Don't use <code>json.dumps()</code> I had a similar issue, and when I just returned <code>"body": content</code> instead of <code>"body": json.dumps(content)</code> I could easily access and manipulate my data. Before that, I got that weird form that looks like JSON, but it's not.

How to retrieve well formatted JSON from AWS Lambda using Python

Tags:

python

json

aws-lambda

I have a function in AWS Lambda that connects to the Twitter API and returns the tweets which match a specific search query I provided via the event. A simplified version of the function is below. There's a few helper functions I use like get_secret to manage API keys and process_tweet which limits what data gets sent back and does things like convert the created at date to a string. The net result is that I should get back a list of dictionaries.

def lambda_handler(event, context):
    twitter_secret = get_secret("twitter")

    auth = tweepy.OAuthHandler(twitter_secret['api-key'],
                               twitter_secret['api-secret'])
    auth.set_access_token(twitter_secret['access-key'],
                          twitter_secret['access-secret'])
    api = tweepy.API(auth)

    cursor = tweepy.Cursor(api.search,
                           q=event['search'],
                           include_entities=True,
                           tweet_mode='extended',
                           lang='en')

    tweets = list(cursor.items())
    tweets = [process_tweet(t) for t in tweets if not t.retweeted]

    return json.dumps({"tweets": tweets})

From my desktop then, I have code which invokes the lambda function.

aws_lambda = boto3.client('lambda', region_name="us-east-1")
payload = {"search": "paint%20protection%20film filter:safe"}
lambda_response = aws_lambda.invoke(FunctionName="twitter-searcher",
                                    InvocationType="RequestResponse",
                                    Payload=json.dumps(payload))
results = lambda_response['Payload'].read()
tweets = results.decode('utf-8')

The problem is that somewhere between json.dumpsing the output in lambda and reading the payload in Python, the data has gotten screwy. For example, a line break which should be \n becomes \\\\n, all of the double quotes are stored as \\" and Unicode characters are all prefixed by \\. So, everything that was escaped, when it was received by Python on my desktop with the escaping character being escaped. Consider this element of the list that was returned (with manual formatting).

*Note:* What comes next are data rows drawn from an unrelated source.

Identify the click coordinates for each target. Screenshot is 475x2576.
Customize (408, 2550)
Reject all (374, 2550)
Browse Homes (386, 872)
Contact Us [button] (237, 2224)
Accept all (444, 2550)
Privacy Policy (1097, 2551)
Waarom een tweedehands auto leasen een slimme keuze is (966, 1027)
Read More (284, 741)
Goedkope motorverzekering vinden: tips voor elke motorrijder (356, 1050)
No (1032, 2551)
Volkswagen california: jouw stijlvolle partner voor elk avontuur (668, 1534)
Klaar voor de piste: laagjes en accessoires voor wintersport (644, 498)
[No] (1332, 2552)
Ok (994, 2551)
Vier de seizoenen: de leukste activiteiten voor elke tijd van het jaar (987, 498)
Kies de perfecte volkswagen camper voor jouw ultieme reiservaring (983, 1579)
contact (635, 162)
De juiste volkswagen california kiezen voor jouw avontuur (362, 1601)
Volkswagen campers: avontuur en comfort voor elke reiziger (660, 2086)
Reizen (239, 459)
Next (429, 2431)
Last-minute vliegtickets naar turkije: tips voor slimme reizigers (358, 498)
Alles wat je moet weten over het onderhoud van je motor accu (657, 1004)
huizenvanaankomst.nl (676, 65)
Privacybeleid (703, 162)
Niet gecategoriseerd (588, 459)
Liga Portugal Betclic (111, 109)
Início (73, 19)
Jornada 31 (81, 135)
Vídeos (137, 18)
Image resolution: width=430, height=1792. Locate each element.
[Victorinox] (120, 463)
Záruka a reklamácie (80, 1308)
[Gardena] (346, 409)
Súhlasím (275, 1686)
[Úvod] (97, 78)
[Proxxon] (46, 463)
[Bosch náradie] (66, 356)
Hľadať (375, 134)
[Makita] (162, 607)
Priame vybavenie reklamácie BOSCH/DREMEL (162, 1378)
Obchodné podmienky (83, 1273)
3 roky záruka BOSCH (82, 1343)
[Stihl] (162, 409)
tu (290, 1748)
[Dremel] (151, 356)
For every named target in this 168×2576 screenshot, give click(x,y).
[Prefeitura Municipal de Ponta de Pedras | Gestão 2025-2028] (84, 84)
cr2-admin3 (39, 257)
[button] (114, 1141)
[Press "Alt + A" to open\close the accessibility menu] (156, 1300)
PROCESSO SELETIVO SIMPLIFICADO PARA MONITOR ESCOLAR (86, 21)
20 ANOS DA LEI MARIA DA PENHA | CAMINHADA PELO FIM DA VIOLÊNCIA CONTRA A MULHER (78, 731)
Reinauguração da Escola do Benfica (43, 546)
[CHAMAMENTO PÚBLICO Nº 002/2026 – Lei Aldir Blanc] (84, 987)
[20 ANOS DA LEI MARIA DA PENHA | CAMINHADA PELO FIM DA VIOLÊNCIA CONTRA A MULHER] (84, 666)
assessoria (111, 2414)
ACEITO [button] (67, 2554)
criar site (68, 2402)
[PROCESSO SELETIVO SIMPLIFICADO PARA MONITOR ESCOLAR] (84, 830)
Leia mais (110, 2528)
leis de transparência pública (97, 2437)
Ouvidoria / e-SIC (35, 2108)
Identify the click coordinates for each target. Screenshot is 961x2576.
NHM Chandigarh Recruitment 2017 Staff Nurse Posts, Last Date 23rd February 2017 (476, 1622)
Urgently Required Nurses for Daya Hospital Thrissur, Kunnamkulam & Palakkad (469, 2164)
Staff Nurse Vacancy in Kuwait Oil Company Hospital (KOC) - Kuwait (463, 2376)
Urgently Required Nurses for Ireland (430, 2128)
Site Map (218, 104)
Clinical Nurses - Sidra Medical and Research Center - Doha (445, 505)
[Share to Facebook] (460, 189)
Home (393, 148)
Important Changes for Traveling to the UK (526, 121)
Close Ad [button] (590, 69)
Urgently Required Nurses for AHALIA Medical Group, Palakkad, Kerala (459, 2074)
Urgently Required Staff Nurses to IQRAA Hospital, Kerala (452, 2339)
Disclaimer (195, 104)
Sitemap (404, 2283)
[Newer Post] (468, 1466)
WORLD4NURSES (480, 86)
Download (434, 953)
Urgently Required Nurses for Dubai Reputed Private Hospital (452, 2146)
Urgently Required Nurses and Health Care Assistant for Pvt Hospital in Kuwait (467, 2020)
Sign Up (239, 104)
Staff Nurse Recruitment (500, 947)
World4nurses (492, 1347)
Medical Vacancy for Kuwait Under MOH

'{\\"userid\\": 190764134,
  \\"username\\": \\"CapitalGMC\\",
  \\"created\\": \\"2018-09-02 15:00:00\\",
  \\"tweetid\\": 1036267504673337344,
  \\"text\\": \\"Protect your vehicle\'s paint! Find out how on this week\'s blog.
              \\\\ud83d\\\\udc47\\\\n\\\\nhttps://url/XYMxPhVhdH https://url/mFL2Zv8nWW\\"}'

I can use regex to fix some problems (\\" and \\\\n) but the Unicode is tricky because even if I match it, how do I replace it with a properly escaped character? When I do this in R, using the aws.lambda package, everything is fine, no weird escaped escapes.

What am I doing wrong on my desktop with the response from AWS Lambda that's garbling the data?

Update

The process tweet function is below. It literally just pulls out the bits I care to keep, formats the datetime object to be a string and returns a dictionary.

def process_tweet(tweet):
    bundle = {
        "userid": tweet.user.id,
        "username": tweet.user.screen_name,
        "created": str(tweet.created_at),
        "tweetid": tweet.id,
        "text": tweet.full_text
    }
    return bundle

Just for reference, in R the code looks like this.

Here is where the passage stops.